Follow these steps before and after the Anzac Day weekend to make sure you have been paid correctly.

  1. Identify your award. Visit the Fair Work Ombudsman Pay and Conditions Tool and enter your occupation. The tool will identify which Modern Award applies to you.

  2. Look up the public holiday penalty rate. In the same tool, select “Public holidays” and check the percentage that applies to your employment type (full-time, part-time or casual).

  3. Calculate your expected pay. Multiply your ordinary hourly rate by the penalty percentage. For example, $28.00 x 250% = $70.00 per hour.

  4. Check your payslip. Compare the hourly rate shown on your payslip for 25 April (and 27 April if you are in NSW, ACT or WA) against your calculated rate. Verify the hours are correct too.

  5. Check your annual leave balance. If you were on leave during the period, confirm no annual leave was deducted for the public holiday itself.

Pro Tip: Take a screenshot of your roster and your payslip. If there is a discrepancy, having both documents makes the conversation with your employer much simpler.

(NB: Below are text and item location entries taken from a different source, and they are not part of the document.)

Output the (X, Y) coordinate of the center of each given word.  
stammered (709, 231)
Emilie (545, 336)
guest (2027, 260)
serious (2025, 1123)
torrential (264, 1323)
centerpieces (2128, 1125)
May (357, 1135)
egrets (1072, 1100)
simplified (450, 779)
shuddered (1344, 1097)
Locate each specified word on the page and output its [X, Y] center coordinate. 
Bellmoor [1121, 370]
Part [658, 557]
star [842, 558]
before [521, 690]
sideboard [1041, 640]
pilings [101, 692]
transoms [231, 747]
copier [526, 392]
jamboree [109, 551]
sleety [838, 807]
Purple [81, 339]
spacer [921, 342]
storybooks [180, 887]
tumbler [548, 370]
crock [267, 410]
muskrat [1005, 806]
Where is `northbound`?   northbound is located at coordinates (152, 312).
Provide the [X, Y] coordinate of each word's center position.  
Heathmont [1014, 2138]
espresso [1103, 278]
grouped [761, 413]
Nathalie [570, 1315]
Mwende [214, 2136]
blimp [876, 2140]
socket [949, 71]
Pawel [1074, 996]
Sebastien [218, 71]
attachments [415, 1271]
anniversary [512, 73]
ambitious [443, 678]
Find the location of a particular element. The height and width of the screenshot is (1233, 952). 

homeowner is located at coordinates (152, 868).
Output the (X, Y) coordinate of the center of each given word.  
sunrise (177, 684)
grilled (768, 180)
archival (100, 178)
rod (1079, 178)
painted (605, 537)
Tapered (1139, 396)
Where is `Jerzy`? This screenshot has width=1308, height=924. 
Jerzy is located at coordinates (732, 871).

What to Do If You Were Not Paid Correctly

If your payslip does not match what you are entitled to, you have clear options.

  1. Raise it with your employer first. Most underpayments are genuine payroll errors, not deliberate. A calm, factual conversation with your payroll team or manager, supported by your calculations, resolves the majority of issues.

  2. Contact the Fair Work Ombudsman. If your employer does not resolve the issue, you can lodge a complaint with the FWO at fairwork.gov.au. The FWO can investigate and recover underpayments on your behalf. There is no cost to you.

  3. Understand the legal landscape. Since 1 January 2025, deliberate underpayment of wages (including penalty rates) is a criminal offence under federal law. Employers who intentionally short-change workers face serious consequences. This law exists to protect you.

  4. Keep records. Save your payslips, rosters, employment contract and any correspondence about your pay. Under Australian law, you can claim underpayments going back up to six years.

  5. Use Justiico to analyse your pay. If you want a fast, clear picture of whether your pay matches your award entitlements, Justiico provides automated wage analysis in minutes. It is not legal advice, but it gives you the numbers you need to have an informed conversation or take the next step.

Know What You Are Owed

Anzac Day is a day of remembrance and respect. It should not also be a day you are paid incorrectly. Whether you are working a dawn service coffee shift in Melbourne, a retail floor in Perth, or a hospitality gig in Sydney, you deserve to be paid what your award says you are owed.

The rules are clear. The tools to check are free. And if something does not add up, you have the right to speak up.